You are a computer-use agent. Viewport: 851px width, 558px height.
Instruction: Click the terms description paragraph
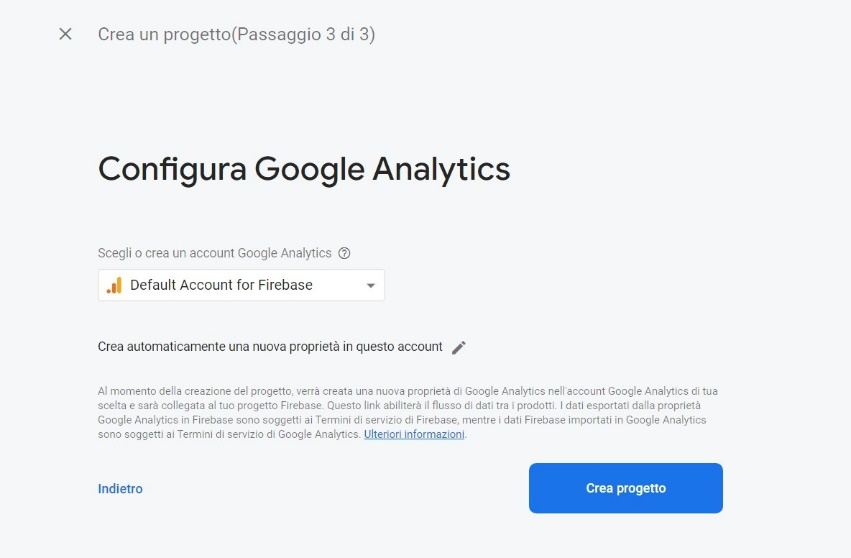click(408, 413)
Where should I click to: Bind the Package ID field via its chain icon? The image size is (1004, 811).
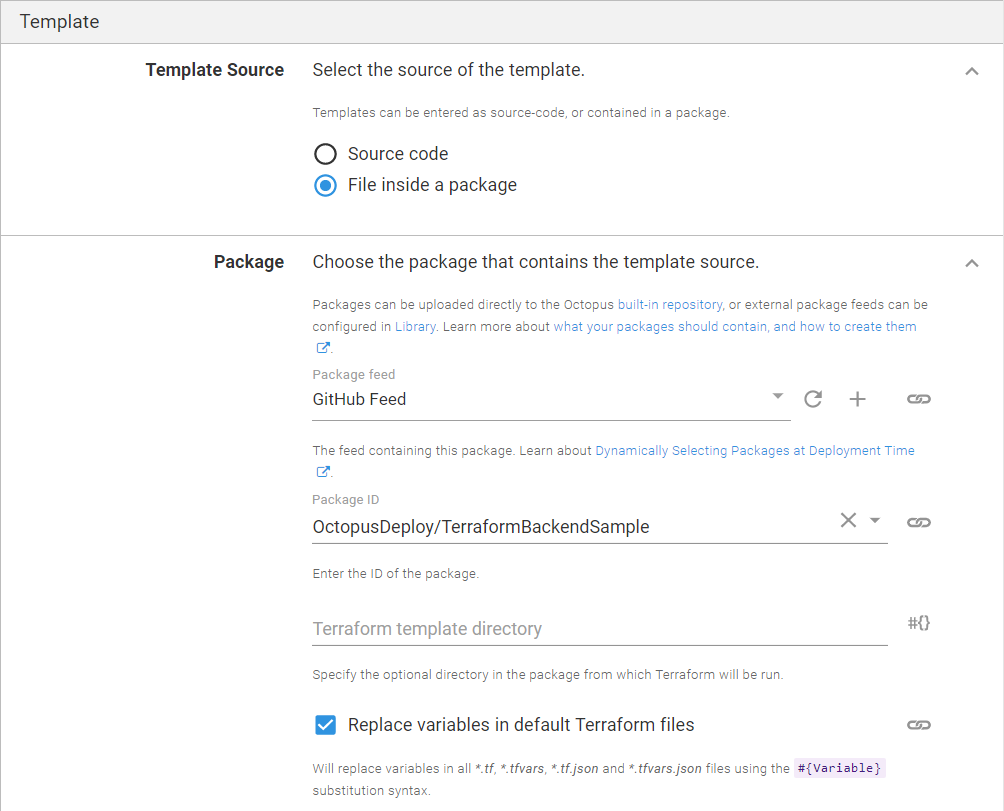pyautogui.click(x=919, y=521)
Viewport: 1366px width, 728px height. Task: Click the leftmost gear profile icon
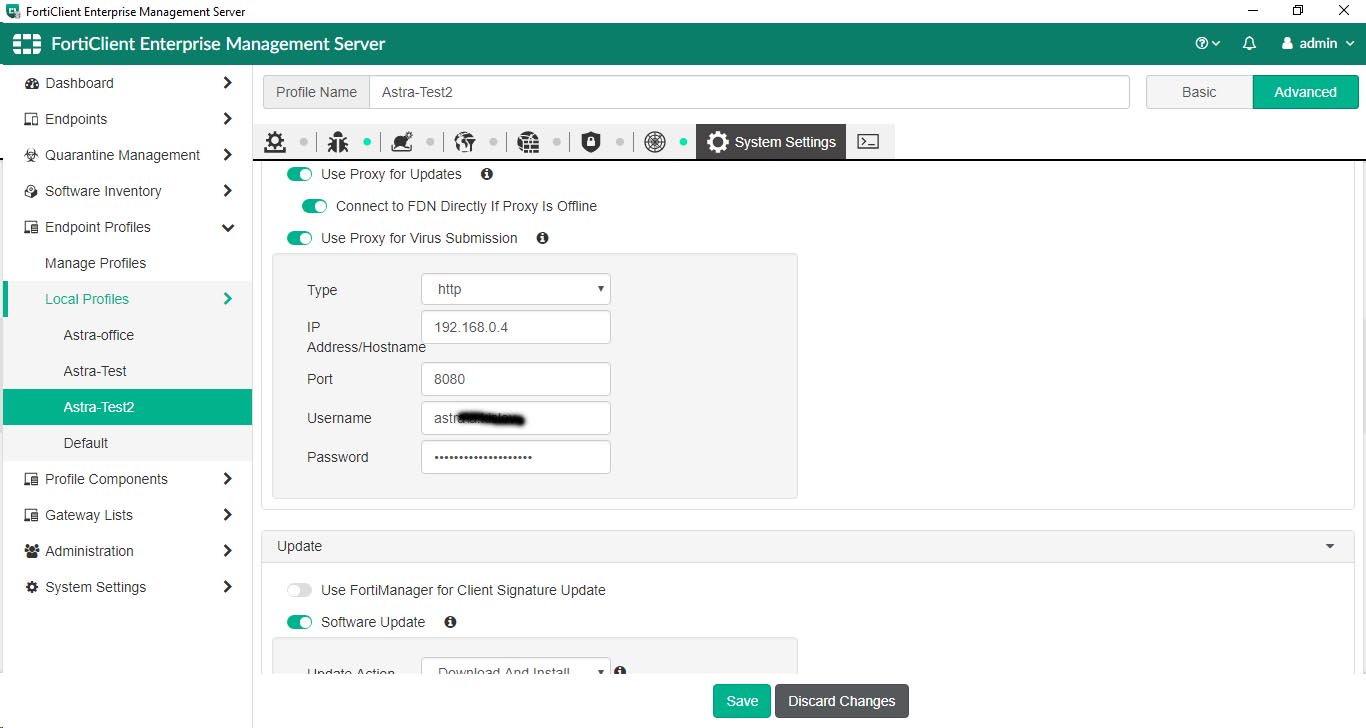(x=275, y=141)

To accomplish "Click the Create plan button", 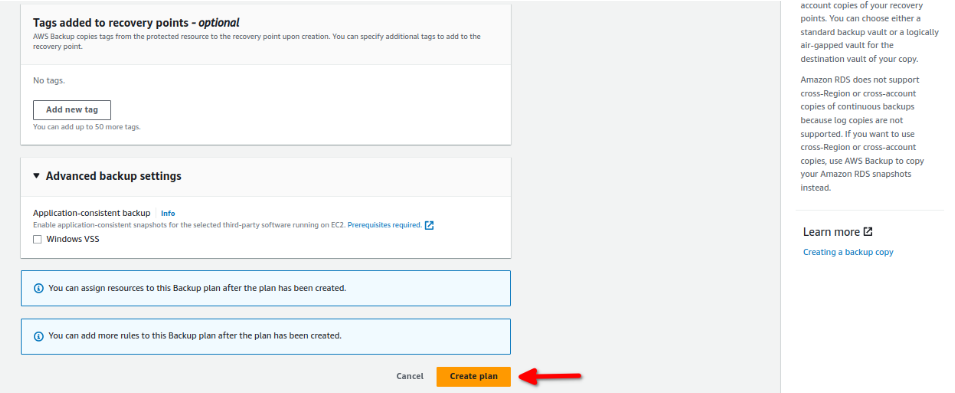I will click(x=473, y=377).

########################################

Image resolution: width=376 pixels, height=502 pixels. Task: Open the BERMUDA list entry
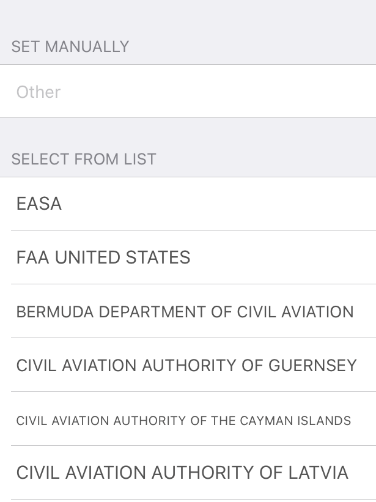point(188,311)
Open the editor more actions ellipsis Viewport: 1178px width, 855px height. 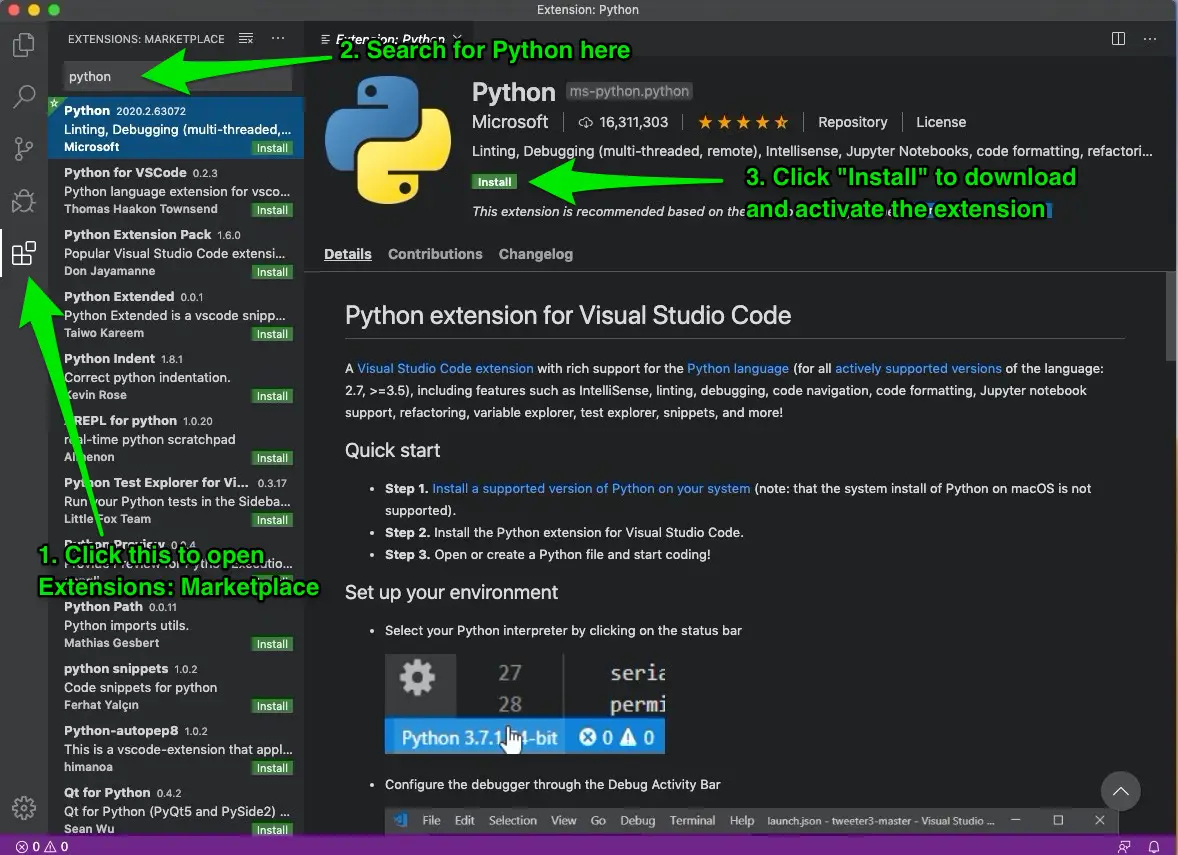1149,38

########################################

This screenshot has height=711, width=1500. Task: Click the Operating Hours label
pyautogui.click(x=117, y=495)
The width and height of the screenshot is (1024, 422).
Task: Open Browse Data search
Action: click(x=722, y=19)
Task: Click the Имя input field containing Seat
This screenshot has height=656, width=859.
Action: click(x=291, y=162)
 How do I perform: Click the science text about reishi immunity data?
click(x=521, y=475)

########################################

> [WRITTEN TASK]:
Rewrite the data starting at the line containing "This screenshot has height=711, width=1500." and ending at the line containing "Action: click(x=722, y=19)", with "Operating Hours" replaced by "Opening Hours" and everything else left unchanged.

> [SOLUTION TO THIS PROBLEM]:
This screenshot has height=711, width=1500. Task: Click the Opening Hours label
pyautogui.click(x=117, y=495)
The width and height of the screenshot is (1024, 422).
Task: Open Browse Data search
Action: click(x=722, y=19)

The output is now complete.